Se este aumento no número de casos com esta variante é causado pela própria variante ou por estar mais espalhada ainda não se pode saber. “Penso que é cedo para fazer essa avaliação”, diz João Paulo Gomes.

Variante ou estirpe: qual a diferença?

De cada vez que o SARS-CoV-2 se multiplica dentro das células humanas podem ocorrer várias mutações: umas são neutras (não têm qualquer impacto para o vírus), outras são prejudiciais e o vírus não consegue vingar (transmitir-se, infetar uma célula ou replicar-se), mas há outras que trazem vantagens ao vírus.

Até agora, com o SARS-CoV-2, os impactos [ainda que benéficos] têm sido mínimos. Ainda não vi nenhum que realmente tenha mudado o curso da doença”, diz Vincent Racaniello, professor de Virologia na Universidade Columbia (Nova Iorque), num vídeo no YouTube.

“Se tivéssemos alguma [mutação] que mudasse as propriedades [do vírus] seria chamada de estirpe, mas não temos nenhuma nova estirpe”, diz o professor de virologia. Vincent Racaniello considera que se tratam apenas de novas variantes.

Uma ou mais mutações podem tornar o vírus suficientemente diferente em termos genéticos para se dizer que se trata de uma nova variante, mas só quando as propriedades biológicas do vírus são alteradas — por exemplo, se provocasse uma doença diferente — é que se pode falar numa nova estirpe. Até ao momento não foi identificada uma nova estirpe de SARS-CoV-2.

A vantagem de identificar mutações e variantes, ainda que estas não alterem as funções do vírus, é usá-las como marcadores para fazer o rastreio de contactos.

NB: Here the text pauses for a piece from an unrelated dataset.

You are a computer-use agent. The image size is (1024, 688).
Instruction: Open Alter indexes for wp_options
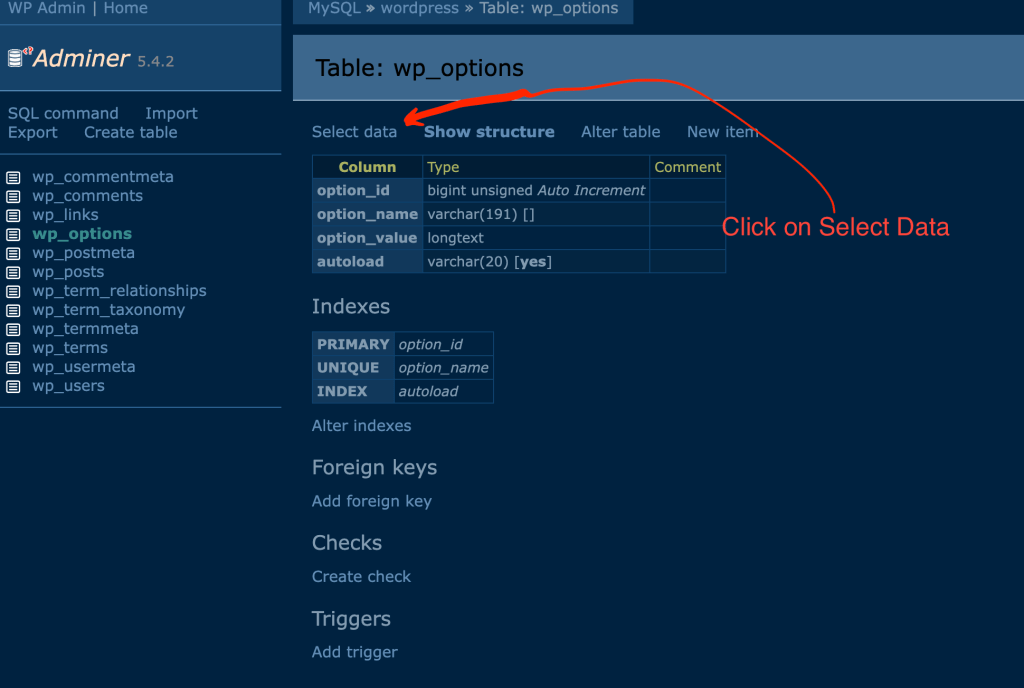point(361,425)
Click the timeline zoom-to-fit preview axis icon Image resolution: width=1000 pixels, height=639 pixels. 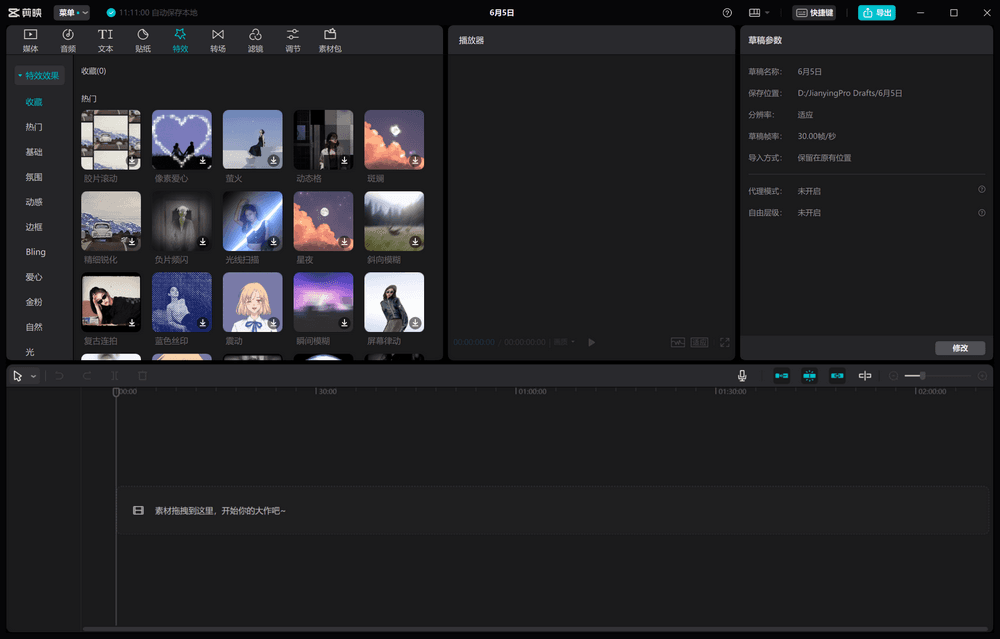[865, 376]
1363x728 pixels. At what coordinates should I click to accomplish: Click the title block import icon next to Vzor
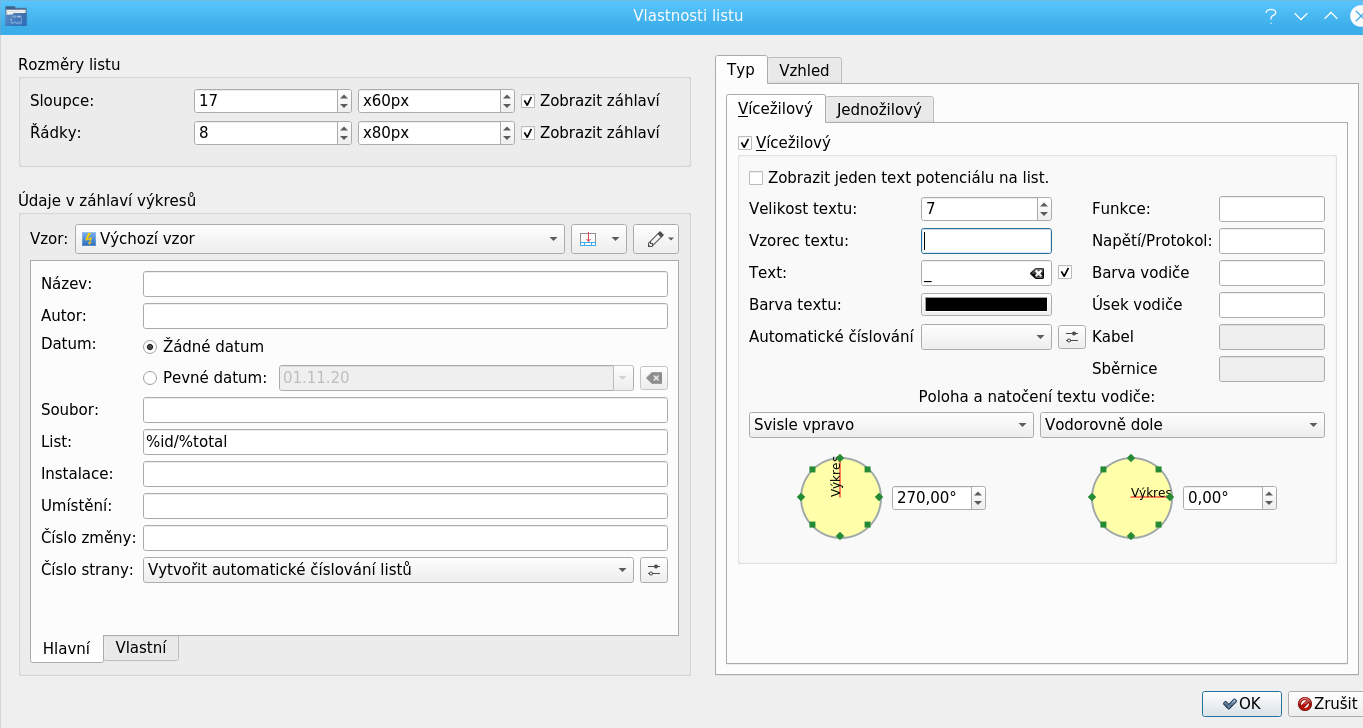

Seguindo vírus geneticamente idênticos é possível saber, por exemplo, se um surto numa fábrica foi causado por um único vírus, levado por um dos trabalhadores, ou se houve múltiplas introduções com origens diferentes.

Estas sequências genéticas são úteis para entender a emergência e disseminação do vírus, mas a falta da caracterização funcional de alto rendimento correspondente significa que a especulação ultrapassou os dados experimentais quando se trata de compreender as consequências fenotípicas das mutações”, escreveram os investigadores da Universidade de Washington (Seattle), num artigo da Cell.

Também é graças a estes marcadores genéticos que o Reino Unido conseguiu identificar que a variante que se tornou dominante na África do Sul na segunda fase já entrou no país. O que não se pode dizer é que impacto isso terá no país.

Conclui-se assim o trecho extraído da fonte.